Stored records =>
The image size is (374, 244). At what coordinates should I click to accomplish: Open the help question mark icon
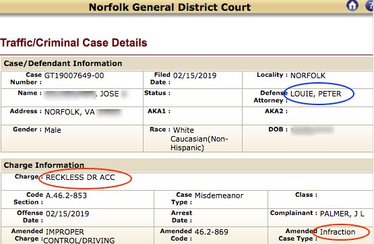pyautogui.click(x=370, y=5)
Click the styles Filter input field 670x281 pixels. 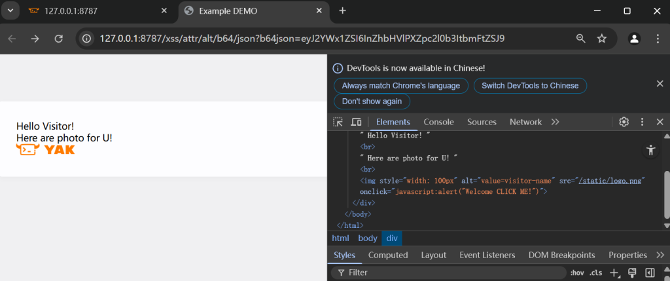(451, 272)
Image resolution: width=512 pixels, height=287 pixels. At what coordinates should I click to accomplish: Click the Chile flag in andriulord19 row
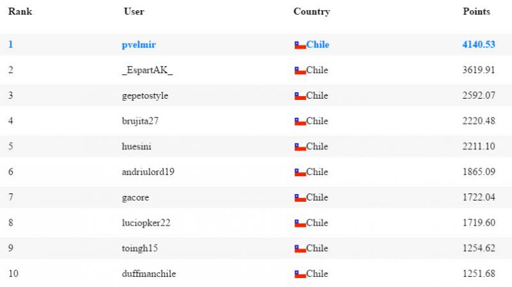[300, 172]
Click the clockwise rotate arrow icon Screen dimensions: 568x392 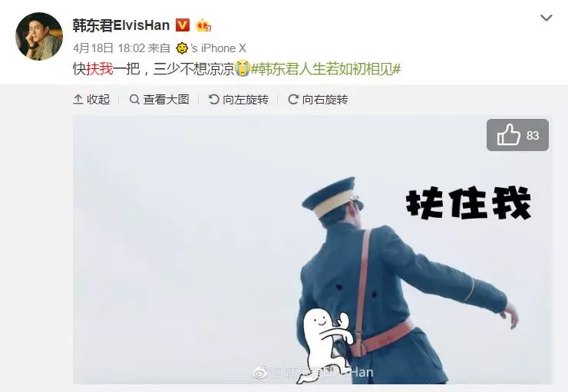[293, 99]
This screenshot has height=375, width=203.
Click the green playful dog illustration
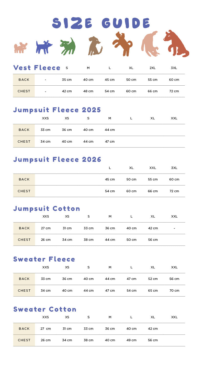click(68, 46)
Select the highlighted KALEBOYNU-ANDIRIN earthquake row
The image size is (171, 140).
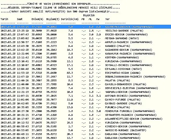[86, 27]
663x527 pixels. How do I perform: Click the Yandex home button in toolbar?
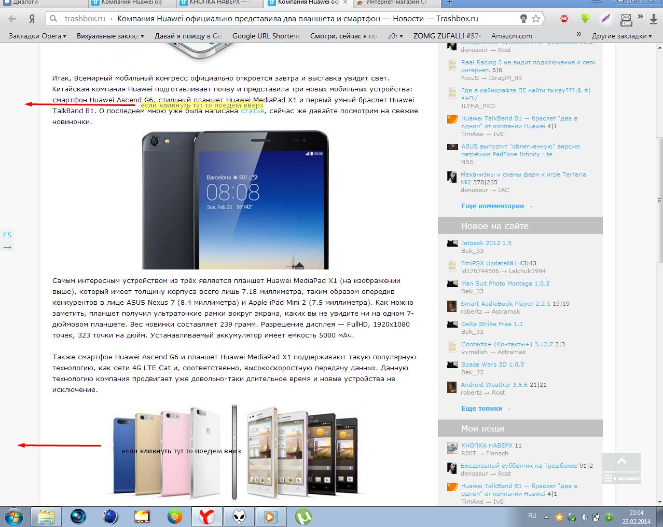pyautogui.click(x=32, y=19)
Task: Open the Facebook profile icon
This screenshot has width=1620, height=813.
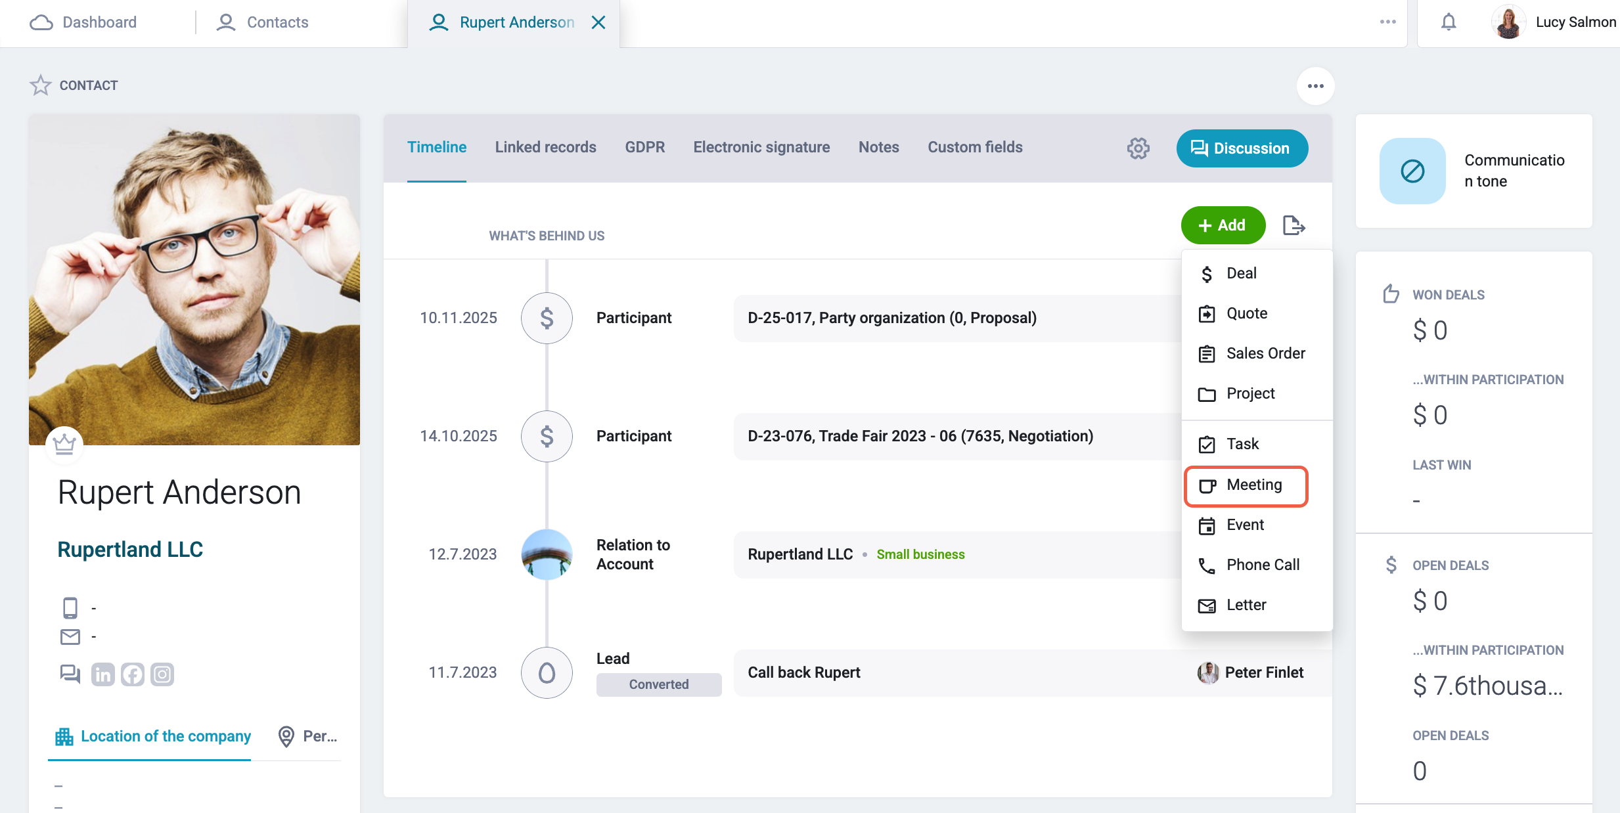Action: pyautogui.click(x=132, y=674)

Work item => Beginning with the line containing "This screenshot has height=375, width=203." and ending with the last line of the data above, repeat each line exactly. Include no pictures and no other lines.

Expected output =>
This screenshot has height=375, width=203.
Click the green playful dog illustration
click(68, 46)
Select the highlighted KALEBOYNU-ANDIRIN earthquake row
The image size is (171, 140).
[86, 27]
663x527 pixels. How do I perform: Click the Yandex home button in toolbar?
pyautogui.click(x=32, y=19)
Task: Open the Facebook profile icon
This screenshot has width=1620, height=813.
Action: pyautogui.click(x=132, y=674)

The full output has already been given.